Due to its seemingly critical role in the liver, this pathway could contribute to the ability of PPARβ/δ agonists to alleviate hyperglycemia and improve insulin sensitivity [130].
PPARβ/δ has been shown to govern hepatic glucose utilization and lipoprotein metabolism and an anti-inflammatory role was previously supported [131]. In detail, the primary metabolic influence of PPAR in the liver was shown to act on the carbohydrate and lipoprotein metabolism, since PPARβ/δ deletion lead to a downregulation of numerous pathways of the carbohydrate metabolism. These include the pentose-phosphate pathway, mannose and fructose metabolism, and in particular, glycolysis. Genes in the latter pathway, that were clearly decreased in PPARβ/δ−/− mice, included pyruvate kinase (Pklr) and fructose 1,6 bisphosphatase (Fbp1). In addition, PPARβ/δ deletion was associated with decreased expression of a number of genes connected with lipoprotein metabolism (Apoa4, Lipg), very low density lipoprotein receptor (Vldlr), and elevated plasma triglyceride levels in PPARβ/δ−/− mice in the fed state [131].
PPARδ activation was further shown to reduce fasting glucose levels in chow- and high-fat fed mice [132]. This effect was accompanied by hepatic glycogen and lipid deposition as well as up-regulation of glucose utilization and de novo lipogenesis pathways. It was therefore suggested, that PPARβ/δ controls the hepatic energy substrate homeostasis by coordinated regulation of glucose and fatty acid metabolism, which provides a molecular basis for developing PPARδ agonists in order to manage hyperglycemia and insulin resistance [132].
4.3. PPARγ
Two isoforms of PPARγ protein were described (PPARγ1 and PPARγ2) and gene products actually generated three mRNAs with the PPARy1 and 3 encoding PPARγ1 protein [61].

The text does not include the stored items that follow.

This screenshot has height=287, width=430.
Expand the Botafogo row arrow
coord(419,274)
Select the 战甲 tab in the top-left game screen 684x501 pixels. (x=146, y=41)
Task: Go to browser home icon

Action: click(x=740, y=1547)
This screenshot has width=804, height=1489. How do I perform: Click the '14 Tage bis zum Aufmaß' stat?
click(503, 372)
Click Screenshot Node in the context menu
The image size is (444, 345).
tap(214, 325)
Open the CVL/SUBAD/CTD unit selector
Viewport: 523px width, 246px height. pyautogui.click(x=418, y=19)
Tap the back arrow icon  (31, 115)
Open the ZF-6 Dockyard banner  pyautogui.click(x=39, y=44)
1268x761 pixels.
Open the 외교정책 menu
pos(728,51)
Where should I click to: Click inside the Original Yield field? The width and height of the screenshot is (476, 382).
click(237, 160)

PPARγ was found to be strongly expressed in adipose tissue, but human and murine liver contained lower levels [133,134], and equally low transcript levels in rat liver [123]. Recent findings have revealed that in several murine models of obesity and type 2 diabetes mellitus, PPARγ mRNA and receptor proteins are highly up-regulated in the liver. The receptor caused increased transcriptional activity as was demonstrated by the activation of PPARγ-responsive genes in the liver [135,136,137]. This was further supported by up-regulation of the hepatic PPARγ mRNA and protein expression in a diet-induced NAFLD murine model [138].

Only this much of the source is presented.